ESP is where the movie 12 Monkeys
was filmed, where Al Capone was imprisoned and one of the first places Charles Dickens came to visit when he came to America. ESP also made an appearance on Ghost Hunters.
ESP sticks out like a medieval sore thumb in the contemporary urban landscape of today's Philadelphia. It's haunting facade serves as a distinctive relic of a different time and place. Built in 1829, ESP was the world's very first prison and remained an active penitentiary for 142 years.
The first thing you notice from the outside is the ominous castle-like presence which, we learned, was an intentional part of the design aesthetic. It was meant to evoke fear and dread much like the castles of old. When the prison was first built, it sat by itself atop a hill, its 40-foot walls a cautionary image built to remind citizens to abide the law. Today, ESP sits smack dab in the center of one of Philly's distinct neighborhoods on Fairmount Avenue.
At ESP, they give free one-hour long guided tours of the facility which sounded like the most informative way to go about the property. Hmmm....not so much. Maybe it was the day, maybe our tour guide was new or maybe she was hungover, I'm not sure. Whatever the reason, our tour lasted about 20 minutes and covered a fraction of the grounds.
When asked if our group had any questions, I piped up and asked about a picture of a man that listed him as one of ESP's "Most Notorious Criminals." That question led to a lengthy silence followed by more awkward and uncomfortable silence. We never did get an answer and soon after that, the "one-hour" tour was over.
Not to worry, we jumped on the audio tour which turned out to be THE way to go. The audio tour was narrated by Steve Buscemi, one of my favorite actors and led to a three-hour exploration of ESP. We had an amazing time walking the grounds and seeing this established ruin in all its ghostly glory.
Definitely, the audio tour
ESP was America's very first prison and quite state-of the-art for its time.

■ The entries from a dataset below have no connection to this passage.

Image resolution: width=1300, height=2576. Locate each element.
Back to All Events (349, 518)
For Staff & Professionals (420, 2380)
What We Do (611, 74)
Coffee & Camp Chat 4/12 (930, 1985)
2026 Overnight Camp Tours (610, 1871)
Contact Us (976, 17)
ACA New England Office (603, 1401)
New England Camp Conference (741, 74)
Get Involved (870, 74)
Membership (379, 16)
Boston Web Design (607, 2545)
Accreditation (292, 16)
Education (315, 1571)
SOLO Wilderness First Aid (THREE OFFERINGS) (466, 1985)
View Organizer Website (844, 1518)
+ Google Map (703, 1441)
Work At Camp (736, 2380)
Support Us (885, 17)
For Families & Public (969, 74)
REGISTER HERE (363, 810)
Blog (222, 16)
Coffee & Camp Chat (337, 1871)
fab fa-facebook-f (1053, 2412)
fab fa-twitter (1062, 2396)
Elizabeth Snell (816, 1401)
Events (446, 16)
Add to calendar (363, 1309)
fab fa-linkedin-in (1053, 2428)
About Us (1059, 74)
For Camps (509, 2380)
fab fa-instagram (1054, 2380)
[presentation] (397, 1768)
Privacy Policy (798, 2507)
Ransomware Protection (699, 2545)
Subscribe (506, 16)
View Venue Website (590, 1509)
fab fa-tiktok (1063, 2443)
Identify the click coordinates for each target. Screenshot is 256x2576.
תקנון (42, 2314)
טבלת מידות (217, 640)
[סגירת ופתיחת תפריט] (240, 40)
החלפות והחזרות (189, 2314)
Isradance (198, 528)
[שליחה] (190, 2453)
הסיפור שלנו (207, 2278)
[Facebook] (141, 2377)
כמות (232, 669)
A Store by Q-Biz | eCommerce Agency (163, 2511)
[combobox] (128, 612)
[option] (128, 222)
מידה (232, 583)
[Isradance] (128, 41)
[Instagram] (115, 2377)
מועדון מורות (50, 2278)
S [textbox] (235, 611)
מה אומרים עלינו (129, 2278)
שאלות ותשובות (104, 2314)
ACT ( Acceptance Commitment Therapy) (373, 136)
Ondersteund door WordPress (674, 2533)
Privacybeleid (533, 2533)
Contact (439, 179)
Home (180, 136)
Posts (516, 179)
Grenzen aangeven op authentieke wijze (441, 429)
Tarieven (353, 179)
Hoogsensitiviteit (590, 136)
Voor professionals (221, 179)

It even had heated and running water before the White House did. I learned that when the prison first opened in 1829, every inmate was placed in solitary confinement. Each inmate had his own individual cell and small exercise yard. The goal of solitary confinement was penitence or regret for harms done. The prison was designed with sky-lit vaulted ceilings to evoke the feeling of a church or monastery where quiet reflection was the norm. ESP is touted as an established ruin today and inspires a sort of shock and awe as you take a look around and learn about its history.
Inmates were often subject to cruel punishments and stints in solitary confinement so restrictive, it would make them go mad or blind. When unruly inmates were placed in the "hole" they were often supplied only with a metal rack for a bed, no mattress and a bucket to use as a toilet. Prison guards would often serve only bread and water as meals to those inmates. We got to climb down into the dank "hole" and have a look. It almost makes prison life today look like a room at the Ritz. One time in the "hole" on a guided tour was enough for me. Just sayin.
Creepy Barber's Chair, top left
In addition to the stunning grounds and well-kept ruins, ESP hosts a seasonal haunted house that would most likely make me pee my pants and had art installations weaved throughout the property. Well worth the meager $12 admission price. I didn't expect to enjoy going to prison as much as I did, but I'm so glad I decided to check it out. It was an unexpected bright spot on our vacation.